**What is required:**
Collect all lines containing the word "Drew" from the data.

**Records for processing:**
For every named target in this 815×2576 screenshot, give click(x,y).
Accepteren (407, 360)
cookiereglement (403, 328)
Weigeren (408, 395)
* * *
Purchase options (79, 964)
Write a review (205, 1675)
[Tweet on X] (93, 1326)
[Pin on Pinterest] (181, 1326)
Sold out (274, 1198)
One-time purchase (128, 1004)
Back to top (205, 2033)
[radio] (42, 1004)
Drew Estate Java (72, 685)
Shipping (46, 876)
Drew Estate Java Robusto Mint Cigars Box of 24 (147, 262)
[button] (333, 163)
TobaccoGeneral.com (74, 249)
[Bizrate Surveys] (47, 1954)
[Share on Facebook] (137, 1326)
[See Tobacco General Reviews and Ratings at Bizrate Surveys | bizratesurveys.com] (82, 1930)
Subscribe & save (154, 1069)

**Problem solution:**
Drew Estate Java (72, 685)
Drew Estate Java Robusto Mint Cigars Box of 24 (147, 262)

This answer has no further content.